Consigne: Recopiez le passage du billet sur les femmes tondues à la Libération qui va de « Allons, l'internationale amicale » à « des cas différents... », ces deux bouts compris.

Extrait du texte:
╭──
1083 - L'ami Greg, de Bun Beating Fun m'envoie un petit mot comme il le fait de temps à autre depuis les USA pour se rappeler à mon bon souvenir et me présenter sa dernière fessée...
Allons, l'internationale amicale des fesseurs a de beaux jours devant elle et je ne perds pas de vue d'aller le voir officier du côté de New York un de ces jours, l'invitation fut lancée en son temps et tient toujours... Je promets d'en faire un reportage complet si ça arrive.
Dans son message, Greg me parle de "Shorn Women", bouquin passionnant qu'il vient de lire en anglais et me demande si je le connais, puisque on y relate de nombreuses fessées qui furent administrées dans les années 44 à 46 à des femmes coupables de s'être "mal conduites" durant la guerre. Terme large englobant bien des cas différents...
Oui. C'est la traduction d'un livre de Fabrice Virgili, historien français réputé, qui traite d'une période mal connue de notre histoire, dans l'ombre de l'euphorie, sur un sujet qui m'a toujours procuré un profond malaise: l'épuration, la tonte des femmes à la Libération, la vengeance de la foule et des résistants de la 25ème heure envers celles qui étaient soupçonnées de connivence avec l'ennemi.
Ces "salopes qui couchaient avec les Boches"...
Ou pas, d'ailleurs ! Dans ces périodes de flou et d'excès, vengeances, mesquineries, règlements de comptes souvent abusifs s'exercent, parfois sur des innocents et sont passé sous silence, pardonnés un peu vite, dégâts collatéraux bien réels, mais minimisés par la souffrance d'années d'Occupation.
╰──
Extrait des données:
╭──
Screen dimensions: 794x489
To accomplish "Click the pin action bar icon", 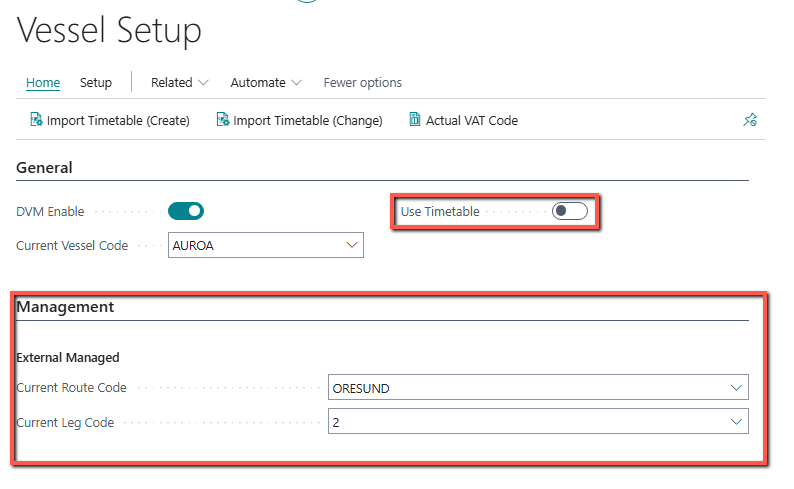I will 750,120.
╰──
Réponse ci-dessous:
Allons, l'internationale amicale des fesseurs a de beaux jours devant elle et je ne perds pas de vue d'aller le voir officier du côté de New York un de ces jours, l'invitation fut lancée en son temps et tient toujours... Je promets d'en faire un reportage complet si ça arrive.
Dans son message, Greg me parle de "Shorn Women", bouquin passionnant qu'il vient de lire en anglais et me demande si je le connais, puisque on y relate de nombreuses fessées qui furent administrées dans les années 44 à 46 à des femmes coupables de s'être "mal conduites" durant la guerre. Terme large englobant bien des cas différents...